Consuming Large Configuration Files Inside A ColdFusion Component

Published 2024-01-10 in ColdFusion — Comments (7)

A few weeks ago, I stumbled across a GitHub repository that maintains a large collection (3K+) of disposable email address domains. These are domains that will generate a random email address that is only valid for a short period of time. I was considering adding some email validation logic to one of my ColdFusion applications; which is when I had to decide where to put the list of domains in my ColdFusion code. This isn't a use-case that I encounter very often, so I wanted to do a quick write-up.

My first thought was that I could simply inline the list of 3K+ email address domains right in my ColdFusion component using an inline array declaration:

domains = [
	"0-mail.com",
	"027168.com",
	"0815.ru",
	"0815.ry",
	"0815.su",
	"0845.ru",
	"0box.eu",
	// ... 3K+ more domains ...
];

This can work; and is completely acceptable with a small list; but, it has some significant limitations:

As the size of this list grows, the signal-to-noise ratio becomes increasingly skewed inside the ColdFusion component. Meaning, more and more of the lines of code in the component are just "cruft" that have to be there (as the configuration) but don't actually serve any other purpose.
As the size of the list grows, I believe you can eventually run into a "maximum method size" issue; though, I am not sure if this is still true in modern ColdFusion.
As the size of the list grows, I believe you can eventually run into a "maximum template size" issue; though, I am not sure if this is still true in modern ColdFusion.
As the size of the list grows, the editor may become slower when accessing and updating this file (which you, as the developer, may experience in the form of keyboard and mouse latency).
By mixing "logic" and "configuration" in the same file, it increases the likelihood that you will accidentally break some of the code when intending to update the configuration portion of the ColdFusion component.

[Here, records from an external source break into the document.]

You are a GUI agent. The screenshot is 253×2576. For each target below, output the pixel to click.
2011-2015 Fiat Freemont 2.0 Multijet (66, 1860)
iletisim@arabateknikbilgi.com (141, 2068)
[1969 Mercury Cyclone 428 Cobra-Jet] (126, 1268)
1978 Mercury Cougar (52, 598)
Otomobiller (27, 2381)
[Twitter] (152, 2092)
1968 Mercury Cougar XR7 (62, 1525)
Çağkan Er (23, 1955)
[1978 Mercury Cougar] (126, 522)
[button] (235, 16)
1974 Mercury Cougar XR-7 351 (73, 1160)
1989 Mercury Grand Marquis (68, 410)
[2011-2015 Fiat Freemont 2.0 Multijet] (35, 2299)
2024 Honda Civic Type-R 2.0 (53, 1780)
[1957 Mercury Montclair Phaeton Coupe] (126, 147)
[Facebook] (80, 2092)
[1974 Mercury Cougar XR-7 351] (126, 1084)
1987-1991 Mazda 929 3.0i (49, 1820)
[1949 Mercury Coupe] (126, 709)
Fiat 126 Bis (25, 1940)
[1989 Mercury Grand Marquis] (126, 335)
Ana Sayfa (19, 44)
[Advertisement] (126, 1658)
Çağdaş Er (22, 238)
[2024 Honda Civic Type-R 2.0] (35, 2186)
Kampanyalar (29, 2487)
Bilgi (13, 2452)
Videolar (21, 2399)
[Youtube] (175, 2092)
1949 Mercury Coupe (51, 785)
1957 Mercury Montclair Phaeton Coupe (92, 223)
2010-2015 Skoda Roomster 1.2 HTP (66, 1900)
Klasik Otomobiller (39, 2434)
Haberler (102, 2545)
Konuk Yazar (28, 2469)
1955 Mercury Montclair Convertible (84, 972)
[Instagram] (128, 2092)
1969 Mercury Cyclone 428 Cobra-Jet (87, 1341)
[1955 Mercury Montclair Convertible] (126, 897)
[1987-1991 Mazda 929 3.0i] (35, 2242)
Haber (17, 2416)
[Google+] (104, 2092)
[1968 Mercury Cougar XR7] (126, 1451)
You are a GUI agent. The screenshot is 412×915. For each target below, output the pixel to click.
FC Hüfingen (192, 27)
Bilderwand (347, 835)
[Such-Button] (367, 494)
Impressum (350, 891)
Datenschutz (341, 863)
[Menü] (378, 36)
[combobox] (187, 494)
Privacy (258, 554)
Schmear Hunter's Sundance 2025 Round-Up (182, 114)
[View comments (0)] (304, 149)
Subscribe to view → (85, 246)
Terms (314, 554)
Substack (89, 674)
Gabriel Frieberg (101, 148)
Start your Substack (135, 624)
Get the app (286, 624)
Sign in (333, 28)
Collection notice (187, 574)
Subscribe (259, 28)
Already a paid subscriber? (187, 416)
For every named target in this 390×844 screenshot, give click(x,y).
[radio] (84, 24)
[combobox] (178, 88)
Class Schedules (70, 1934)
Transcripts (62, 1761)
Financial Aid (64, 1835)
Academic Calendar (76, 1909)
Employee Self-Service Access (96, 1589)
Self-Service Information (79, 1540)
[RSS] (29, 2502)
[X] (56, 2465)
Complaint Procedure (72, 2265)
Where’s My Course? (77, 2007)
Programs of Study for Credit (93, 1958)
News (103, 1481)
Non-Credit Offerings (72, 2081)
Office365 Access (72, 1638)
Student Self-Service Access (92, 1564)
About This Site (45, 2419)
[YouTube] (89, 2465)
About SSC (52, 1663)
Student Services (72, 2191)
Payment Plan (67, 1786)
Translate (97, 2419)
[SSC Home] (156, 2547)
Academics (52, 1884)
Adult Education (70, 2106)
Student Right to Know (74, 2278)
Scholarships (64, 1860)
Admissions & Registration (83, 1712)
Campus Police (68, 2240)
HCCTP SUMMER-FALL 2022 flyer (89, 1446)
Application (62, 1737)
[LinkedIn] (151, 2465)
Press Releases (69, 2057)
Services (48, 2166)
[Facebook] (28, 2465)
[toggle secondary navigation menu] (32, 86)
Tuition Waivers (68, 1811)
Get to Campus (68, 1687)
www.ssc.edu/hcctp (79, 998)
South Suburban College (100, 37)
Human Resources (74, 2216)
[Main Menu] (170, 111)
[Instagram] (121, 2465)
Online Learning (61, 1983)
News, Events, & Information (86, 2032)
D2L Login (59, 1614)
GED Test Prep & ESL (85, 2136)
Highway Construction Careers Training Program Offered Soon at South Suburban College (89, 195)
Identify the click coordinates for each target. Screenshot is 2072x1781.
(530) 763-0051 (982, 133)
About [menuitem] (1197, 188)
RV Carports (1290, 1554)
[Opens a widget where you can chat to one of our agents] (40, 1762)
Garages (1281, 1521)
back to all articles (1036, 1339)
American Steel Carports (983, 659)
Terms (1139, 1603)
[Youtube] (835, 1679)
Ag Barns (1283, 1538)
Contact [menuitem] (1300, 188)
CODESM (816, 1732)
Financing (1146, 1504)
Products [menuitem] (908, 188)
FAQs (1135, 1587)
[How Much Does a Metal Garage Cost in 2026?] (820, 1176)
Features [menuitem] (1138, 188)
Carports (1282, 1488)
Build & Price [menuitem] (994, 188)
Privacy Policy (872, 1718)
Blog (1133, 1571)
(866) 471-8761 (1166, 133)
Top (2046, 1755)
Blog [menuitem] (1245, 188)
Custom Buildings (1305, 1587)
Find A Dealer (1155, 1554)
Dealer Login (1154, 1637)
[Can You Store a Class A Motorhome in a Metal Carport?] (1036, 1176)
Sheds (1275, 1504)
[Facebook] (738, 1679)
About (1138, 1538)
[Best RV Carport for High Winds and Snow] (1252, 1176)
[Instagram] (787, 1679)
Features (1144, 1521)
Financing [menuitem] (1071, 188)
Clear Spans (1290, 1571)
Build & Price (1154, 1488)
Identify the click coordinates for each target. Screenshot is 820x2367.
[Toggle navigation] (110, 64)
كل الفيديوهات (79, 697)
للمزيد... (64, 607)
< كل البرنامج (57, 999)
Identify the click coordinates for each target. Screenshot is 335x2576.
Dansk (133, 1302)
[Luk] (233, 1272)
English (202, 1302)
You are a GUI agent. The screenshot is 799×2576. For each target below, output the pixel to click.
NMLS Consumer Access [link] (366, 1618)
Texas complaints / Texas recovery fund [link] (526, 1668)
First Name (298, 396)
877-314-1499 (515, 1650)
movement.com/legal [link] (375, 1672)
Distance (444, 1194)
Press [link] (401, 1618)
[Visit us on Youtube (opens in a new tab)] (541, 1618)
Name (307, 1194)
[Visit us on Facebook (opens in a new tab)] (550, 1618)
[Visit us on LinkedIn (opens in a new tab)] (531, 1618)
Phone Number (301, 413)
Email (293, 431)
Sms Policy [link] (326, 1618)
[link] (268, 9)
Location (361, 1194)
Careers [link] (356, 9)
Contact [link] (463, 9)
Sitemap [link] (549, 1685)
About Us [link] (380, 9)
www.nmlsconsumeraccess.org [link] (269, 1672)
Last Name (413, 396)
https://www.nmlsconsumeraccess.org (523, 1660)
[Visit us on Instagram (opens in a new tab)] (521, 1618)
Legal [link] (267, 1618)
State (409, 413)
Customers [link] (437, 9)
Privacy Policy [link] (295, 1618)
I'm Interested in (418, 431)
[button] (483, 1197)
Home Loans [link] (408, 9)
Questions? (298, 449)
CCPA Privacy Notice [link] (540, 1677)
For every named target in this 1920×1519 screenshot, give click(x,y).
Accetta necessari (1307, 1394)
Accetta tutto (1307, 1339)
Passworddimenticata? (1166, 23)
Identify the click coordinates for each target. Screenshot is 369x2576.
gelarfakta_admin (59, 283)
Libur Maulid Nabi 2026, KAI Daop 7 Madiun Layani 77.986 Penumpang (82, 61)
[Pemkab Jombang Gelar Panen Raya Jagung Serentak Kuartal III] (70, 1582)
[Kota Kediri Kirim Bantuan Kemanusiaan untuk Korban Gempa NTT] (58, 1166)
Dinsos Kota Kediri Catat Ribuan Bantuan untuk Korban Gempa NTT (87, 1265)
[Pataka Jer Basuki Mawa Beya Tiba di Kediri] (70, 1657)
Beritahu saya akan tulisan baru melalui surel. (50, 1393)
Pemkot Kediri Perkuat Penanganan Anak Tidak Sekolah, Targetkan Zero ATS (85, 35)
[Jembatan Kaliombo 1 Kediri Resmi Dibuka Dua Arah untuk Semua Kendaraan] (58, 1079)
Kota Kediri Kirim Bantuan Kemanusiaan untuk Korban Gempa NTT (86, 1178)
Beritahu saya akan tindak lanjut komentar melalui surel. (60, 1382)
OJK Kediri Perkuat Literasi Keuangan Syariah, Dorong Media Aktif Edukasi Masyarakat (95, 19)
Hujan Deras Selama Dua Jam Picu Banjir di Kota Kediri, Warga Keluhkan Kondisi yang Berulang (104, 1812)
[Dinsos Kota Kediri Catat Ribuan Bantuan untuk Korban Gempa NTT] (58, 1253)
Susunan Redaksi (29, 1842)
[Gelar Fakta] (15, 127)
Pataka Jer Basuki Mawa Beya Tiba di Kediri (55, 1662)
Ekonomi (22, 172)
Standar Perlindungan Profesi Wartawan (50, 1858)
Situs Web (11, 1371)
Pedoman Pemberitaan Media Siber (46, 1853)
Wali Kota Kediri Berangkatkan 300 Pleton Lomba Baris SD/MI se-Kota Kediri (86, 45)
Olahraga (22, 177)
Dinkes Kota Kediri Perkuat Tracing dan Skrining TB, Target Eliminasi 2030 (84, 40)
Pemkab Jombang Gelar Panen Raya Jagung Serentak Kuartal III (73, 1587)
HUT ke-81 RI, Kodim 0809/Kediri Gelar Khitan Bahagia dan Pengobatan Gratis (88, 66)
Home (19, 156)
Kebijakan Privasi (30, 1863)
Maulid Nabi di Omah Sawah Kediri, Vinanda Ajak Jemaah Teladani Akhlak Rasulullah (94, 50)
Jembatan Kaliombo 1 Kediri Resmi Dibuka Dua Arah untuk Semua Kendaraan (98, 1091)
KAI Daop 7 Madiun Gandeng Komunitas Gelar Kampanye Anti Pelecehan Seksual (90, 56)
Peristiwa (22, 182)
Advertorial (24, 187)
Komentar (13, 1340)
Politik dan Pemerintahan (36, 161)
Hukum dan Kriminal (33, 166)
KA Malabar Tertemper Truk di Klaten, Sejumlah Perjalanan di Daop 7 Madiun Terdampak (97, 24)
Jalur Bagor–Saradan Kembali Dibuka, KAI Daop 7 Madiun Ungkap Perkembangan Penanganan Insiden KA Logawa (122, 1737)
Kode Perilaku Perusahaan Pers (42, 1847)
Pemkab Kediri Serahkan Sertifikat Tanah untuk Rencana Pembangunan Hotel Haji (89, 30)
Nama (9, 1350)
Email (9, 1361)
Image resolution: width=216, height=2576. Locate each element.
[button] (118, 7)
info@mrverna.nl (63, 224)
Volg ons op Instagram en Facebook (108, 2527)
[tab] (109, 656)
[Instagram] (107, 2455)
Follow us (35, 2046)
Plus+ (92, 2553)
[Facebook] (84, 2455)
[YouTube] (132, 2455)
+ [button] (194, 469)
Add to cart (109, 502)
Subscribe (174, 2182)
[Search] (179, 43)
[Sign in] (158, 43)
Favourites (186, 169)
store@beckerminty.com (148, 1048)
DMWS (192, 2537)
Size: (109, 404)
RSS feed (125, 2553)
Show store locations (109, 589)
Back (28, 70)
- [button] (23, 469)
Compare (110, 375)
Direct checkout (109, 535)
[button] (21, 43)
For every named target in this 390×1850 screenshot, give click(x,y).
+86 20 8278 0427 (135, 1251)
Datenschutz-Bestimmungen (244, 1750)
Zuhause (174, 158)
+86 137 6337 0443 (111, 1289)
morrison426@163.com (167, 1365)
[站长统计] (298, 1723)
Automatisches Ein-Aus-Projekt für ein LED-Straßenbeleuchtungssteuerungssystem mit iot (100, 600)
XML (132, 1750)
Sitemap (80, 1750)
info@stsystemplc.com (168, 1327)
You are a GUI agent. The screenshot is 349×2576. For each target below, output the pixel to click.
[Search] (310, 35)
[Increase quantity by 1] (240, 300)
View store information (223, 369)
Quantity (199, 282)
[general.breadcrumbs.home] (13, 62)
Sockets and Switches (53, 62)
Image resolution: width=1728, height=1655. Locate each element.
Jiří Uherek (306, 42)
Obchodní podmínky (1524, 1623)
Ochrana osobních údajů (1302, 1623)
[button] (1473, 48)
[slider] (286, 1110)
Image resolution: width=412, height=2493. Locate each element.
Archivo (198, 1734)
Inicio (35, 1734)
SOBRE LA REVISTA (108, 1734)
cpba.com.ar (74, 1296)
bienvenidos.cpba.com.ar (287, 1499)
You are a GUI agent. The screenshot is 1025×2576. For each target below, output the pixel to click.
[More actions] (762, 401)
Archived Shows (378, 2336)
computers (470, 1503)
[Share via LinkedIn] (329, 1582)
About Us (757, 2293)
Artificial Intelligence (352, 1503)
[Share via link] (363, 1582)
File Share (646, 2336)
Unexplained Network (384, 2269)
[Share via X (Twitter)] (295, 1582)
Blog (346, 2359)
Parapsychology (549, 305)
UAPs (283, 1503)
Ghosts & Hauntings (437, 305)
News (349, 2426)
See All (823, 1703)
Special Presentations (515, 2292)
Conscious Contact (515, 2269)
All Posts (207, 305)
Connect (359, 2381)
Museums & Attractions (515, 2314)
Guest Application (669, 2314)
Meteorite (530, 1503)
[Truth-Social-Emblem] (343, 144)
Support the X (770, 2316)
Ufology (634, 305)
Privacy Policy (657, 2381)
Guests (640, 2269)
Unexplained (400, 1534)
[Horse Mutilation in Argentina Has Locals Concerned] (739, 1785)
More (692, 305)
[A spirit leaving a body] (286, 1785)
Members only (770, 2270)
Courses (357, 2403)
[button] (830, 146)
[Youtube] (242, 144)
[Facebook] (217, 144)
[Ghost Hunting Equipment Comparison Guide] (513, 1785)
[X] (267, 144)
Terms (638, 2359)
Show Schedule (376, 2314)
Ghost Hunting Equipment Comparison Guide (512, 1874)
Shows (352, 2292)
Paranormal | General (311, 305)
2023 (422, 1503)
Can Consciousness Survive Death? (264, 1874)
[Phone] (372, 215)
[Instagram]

The better approach, in my opinion, is to put the list of domains in a separate configuration file; and then, load the configuration file during the application bootstrapping process. Which begs the next question: should the ColdFusion component know where its own configuration file is? Or, should the application provide the configuration file to the ColdFusion component?

On balance, we want to create ColdFusion applications that are flexible; but, which aren't overly complex. Which means that we don't want a given ColdFusion component to know any more than it has to about the file system structure.

One way to accomplish this is to create a custom mapping in the Application.cfc framework that points to a location in the file system:

this.mappings[ "/config" ] = "...."

And then, allow the ColdFusion component to use the /config mapping internally when loading the configuration file. This creates some coupling between the ColdFusion component and the file system; but, at least there's some level of indirection that allows the location of the configuration file to be changed without having to change the ColdFusion component logic.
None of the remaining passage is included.